Decozione: Si mettono le erbe, sminuzzate e pestate, per qualche ora nell'acqua fredda. Quindi si porta ad ebollizione per 10-20 minuti. Alla fine si filtra ed eventualmente si spreme il residuo per estrarne completamente il succo. Non tutte le erbe si prestano alla decozione; sicuramente non quelle contenenti oli eterei che volatilizzano.

Macerazione: è una tecnica adottata per estrarre in tempi lunghi tutte le sostanze attive, soprattutto quelle facilmente alterabili dalle temperature elevate. Si versa infatti sopra la sostanza vegetale sminuzzata e pestata dell'acqua a temperatura ambiente. Si lascia a riposo per uno o più giorni a seconda delle specie usate. Durante tutto questo tempo è necessario agitare periodicamente il miscuglio. Infine si cola attentamente comprimendo i vegetali macerati.

Tinta: Si ottiene estraendo le sostanze tramite alcool, etere o una miscela tra i due. Si può procedere tramite macerazione o per semplice percolazione. In questo caso il liquido viene fatto sgocciolare attraverso la droga contenuta in recipienti lunghi e stretti.

Succo: In particolare si ottiene spremendo i frutti freschi .Il suo uso è legato soprattutto alla preparazione di sciroppi. È possibile ottenere succhi anche dalla spremitura di erbe per ricavare sali minerali e sostanze organiche varie.
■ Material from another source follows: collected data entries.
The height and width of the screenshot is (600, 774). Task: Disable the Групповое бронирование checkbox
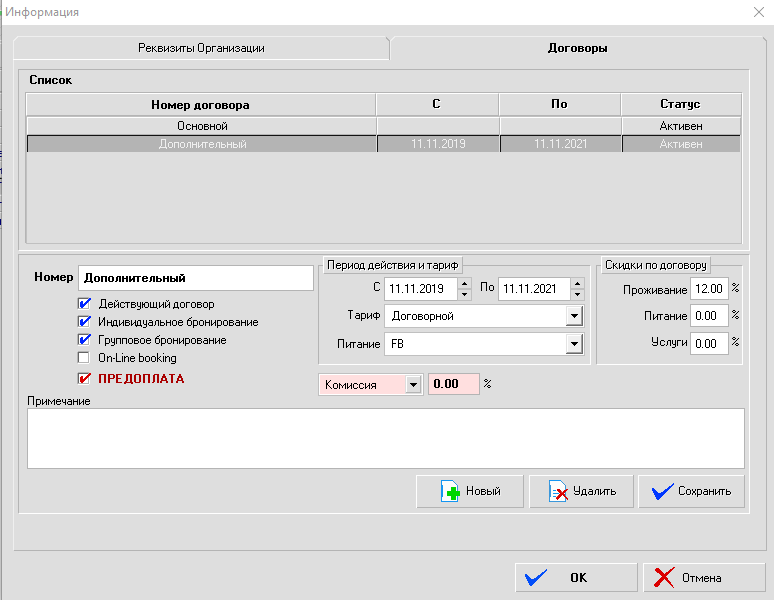[x=84, y=340]
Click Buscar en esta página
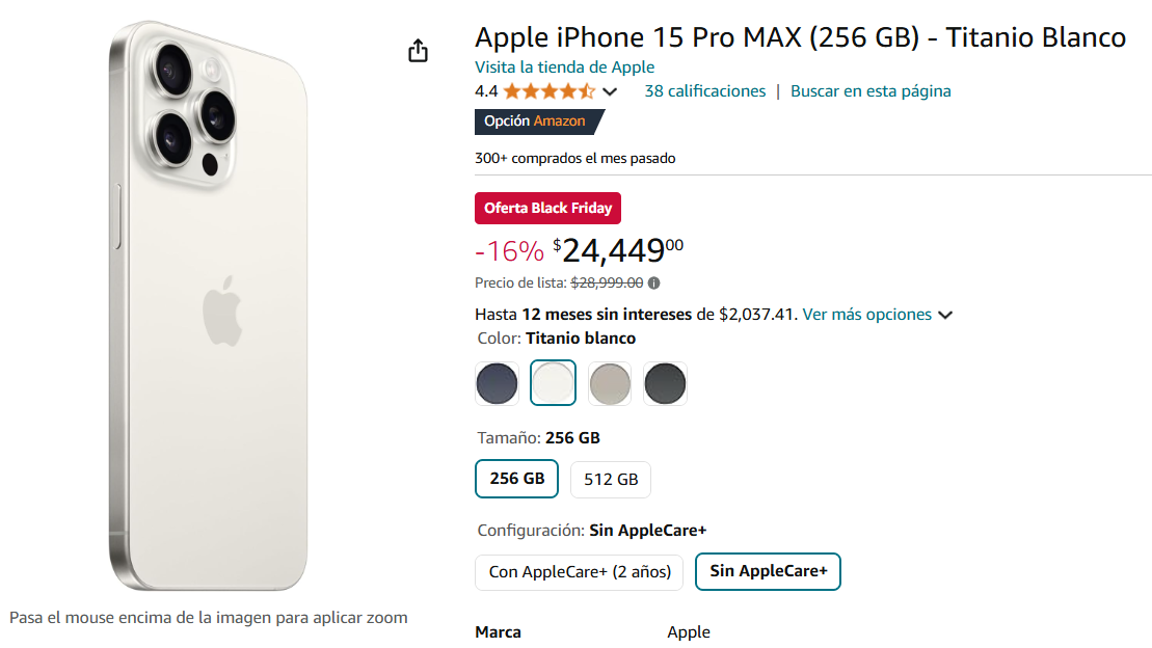The width and height of the screenshot is (1152, 648). [871, 90]
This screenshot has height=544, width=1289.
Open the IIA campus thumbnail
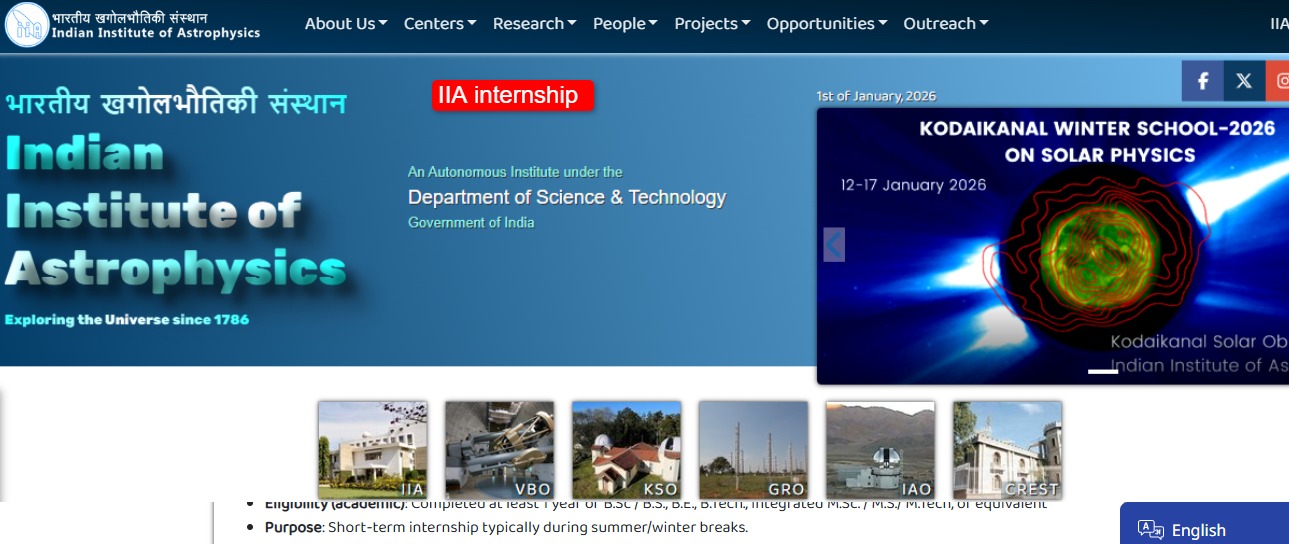point(372,449)
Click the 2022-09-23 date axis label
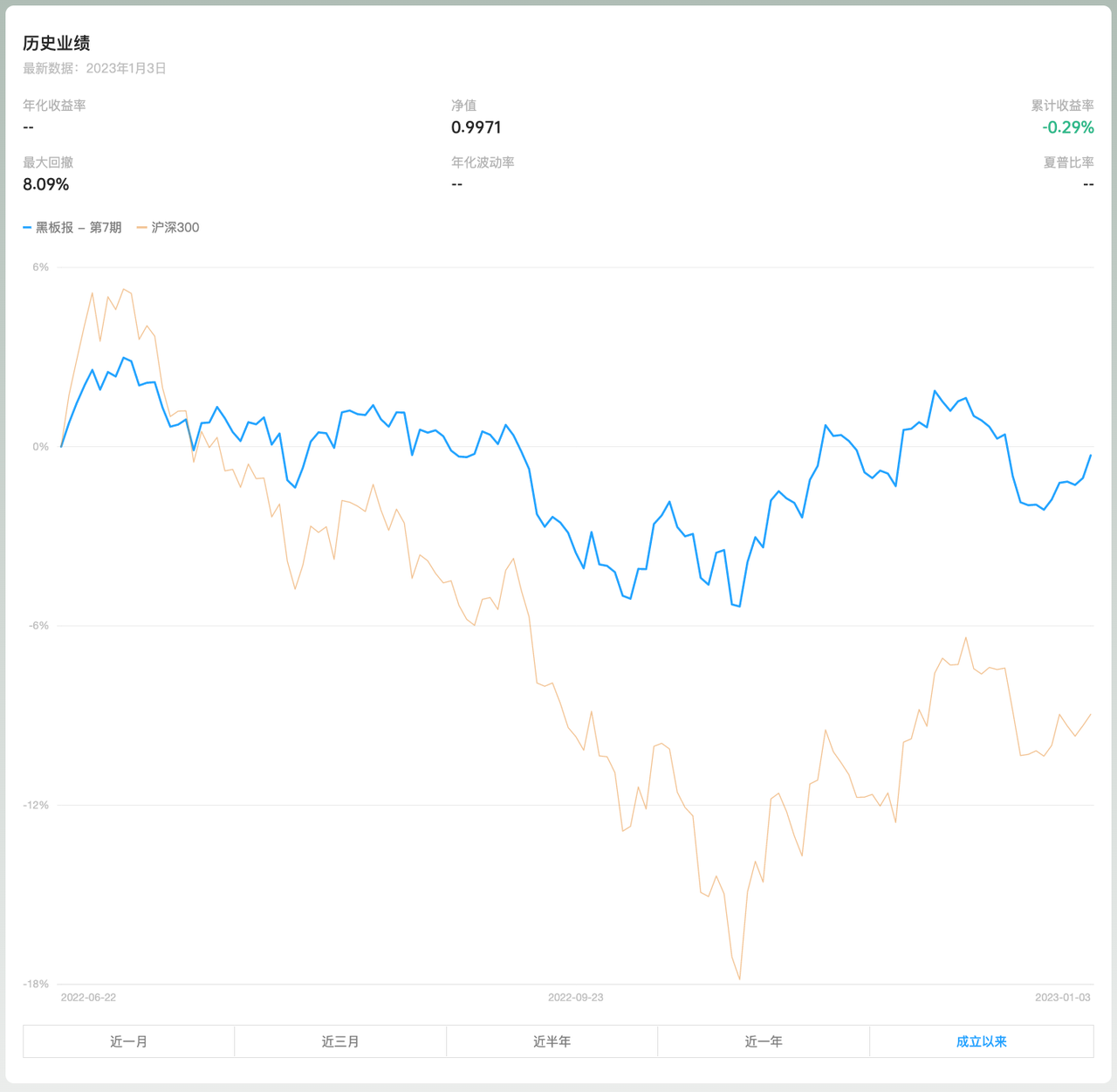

Sciroppo: Tale preparato ha l'esclusivo scopo di veicolare sostanze attive il cui sapore sgradevole vuole essere mascherato. Si prepara, infatti, un liquido denso mescolando acqua e molto zucchero. In esso si scioglieranno le sostanze medicamentose. Va detto che è consigliabile l'uso degli sciroppi solo eccezionalmente e non a chi deve seguire diete a basso contenuto di zuccheri.